(Collected data)
^^^^^^^^

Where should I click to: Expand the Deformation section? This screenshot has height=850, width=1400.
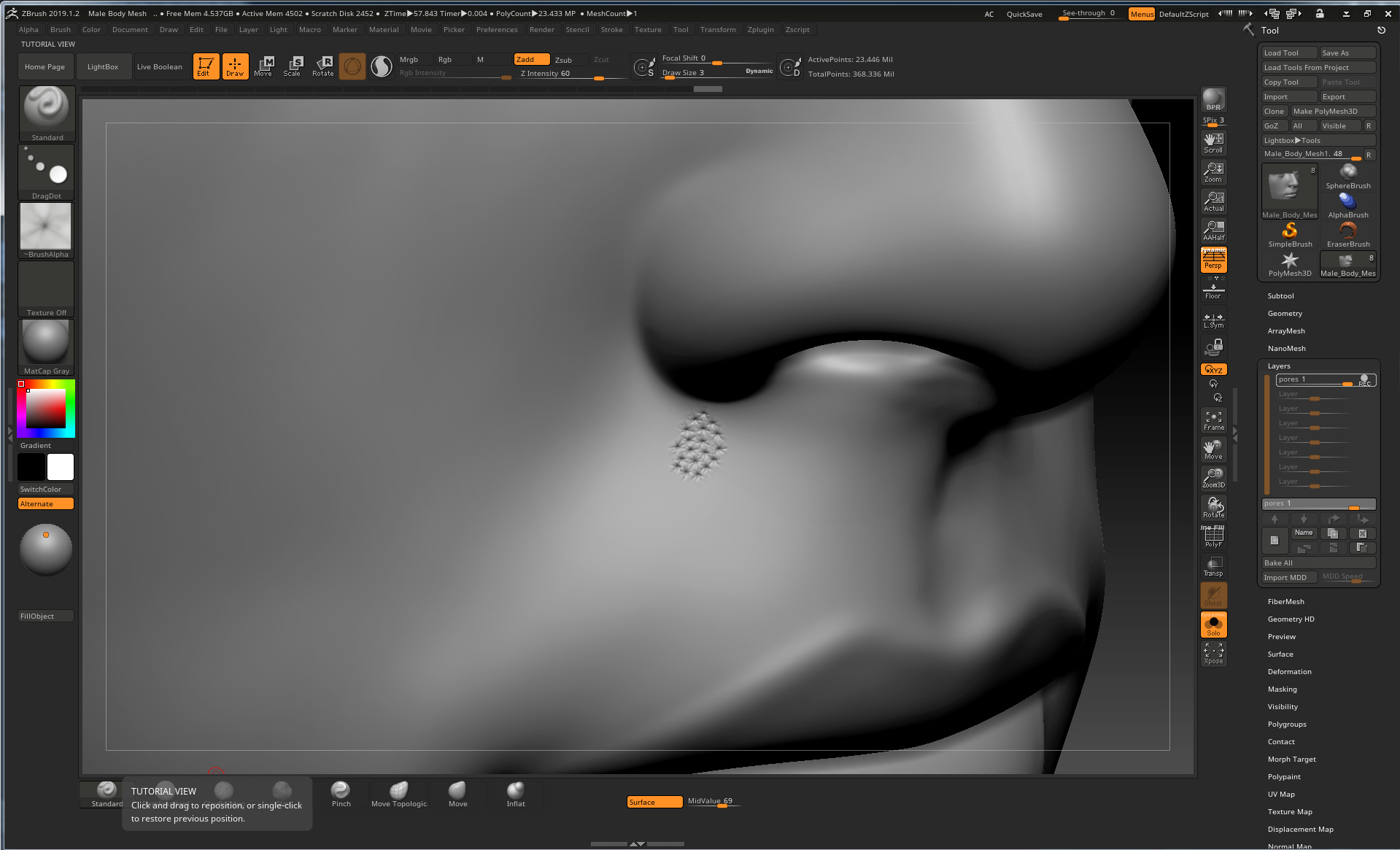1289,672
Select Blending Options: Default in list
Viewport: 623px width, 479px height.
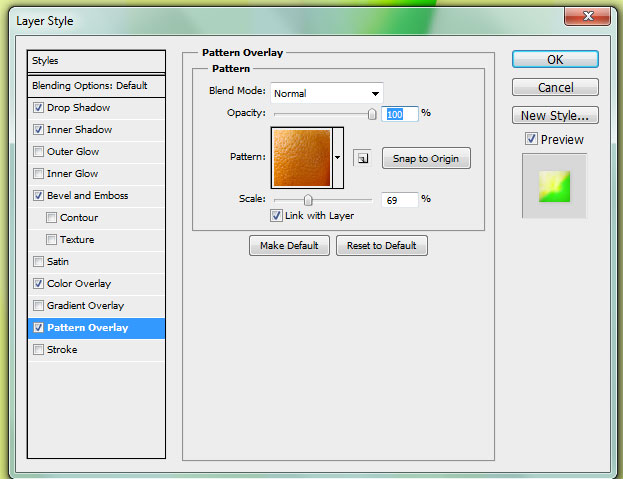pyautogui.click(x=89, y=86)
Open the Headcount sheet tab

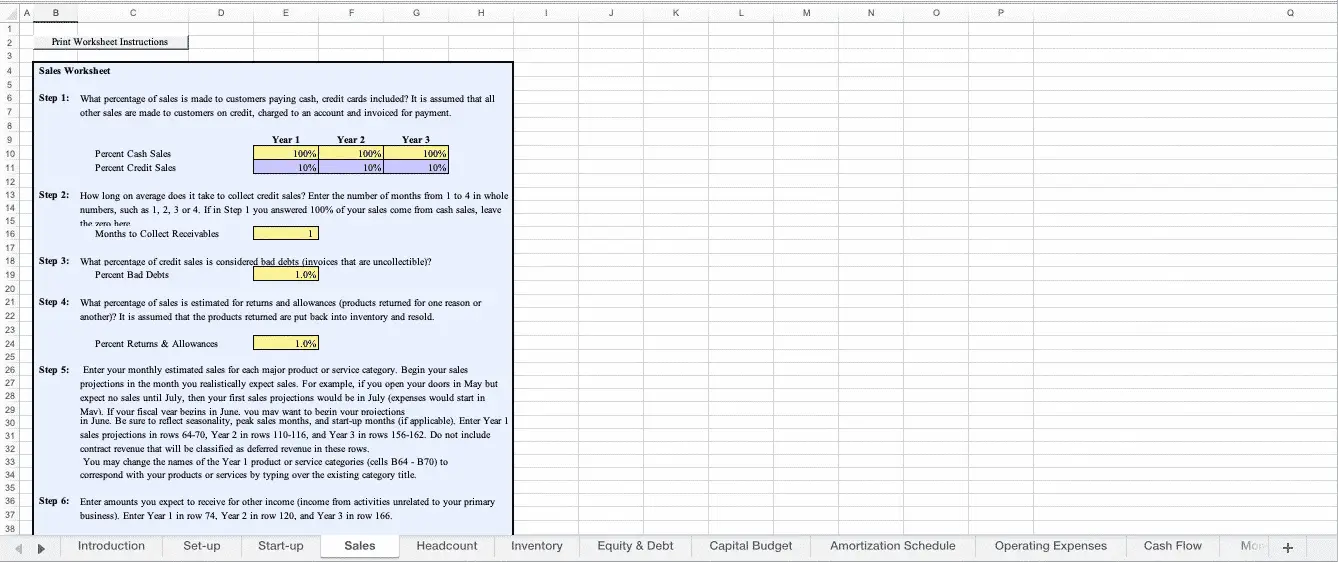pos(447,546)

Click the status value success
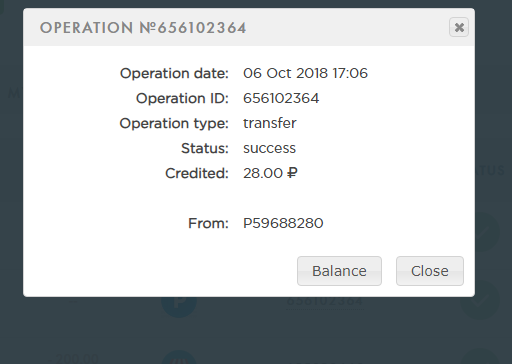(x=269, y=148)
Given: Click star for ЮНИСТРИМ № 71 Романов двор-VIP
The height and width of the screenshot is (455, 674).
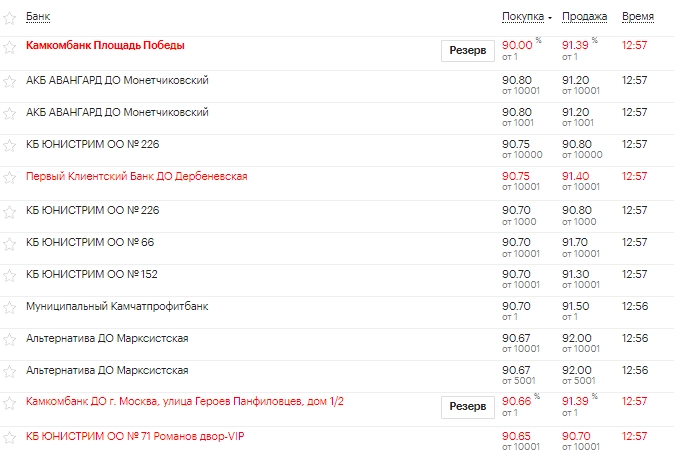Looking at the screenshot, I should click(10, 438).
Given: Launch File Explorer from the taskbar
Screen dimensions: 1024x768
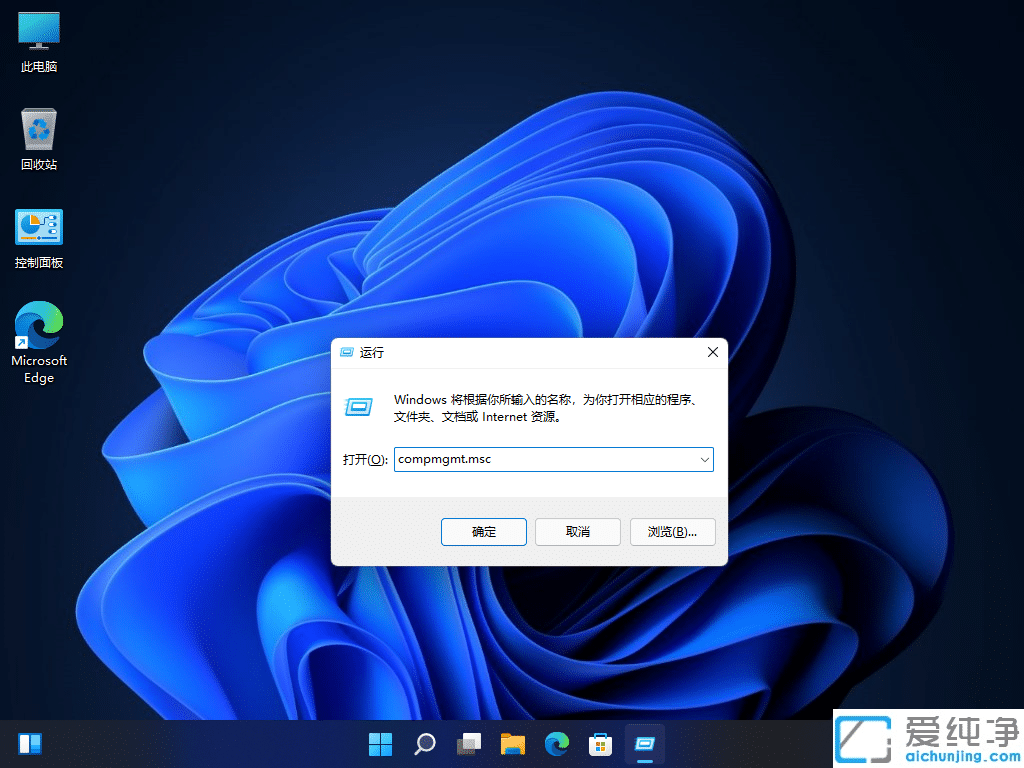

^^^^^^^^

Work instructions - Look above for the line containing "Click the status value success", then retype it and each line after it to the end of the records, exactly and without pictures.

Your solution -
Click the status value success
(x=269, y=148)
Given: Click star for ЮНИСТРИМ № 71 Романов двор-VIP
The height and width of the screenshot is (455, 674).
Looking at the screenshot, I should click(10, 438).
Given: Launch File Explorer from the taskbar
Screen dimensions: 1024x768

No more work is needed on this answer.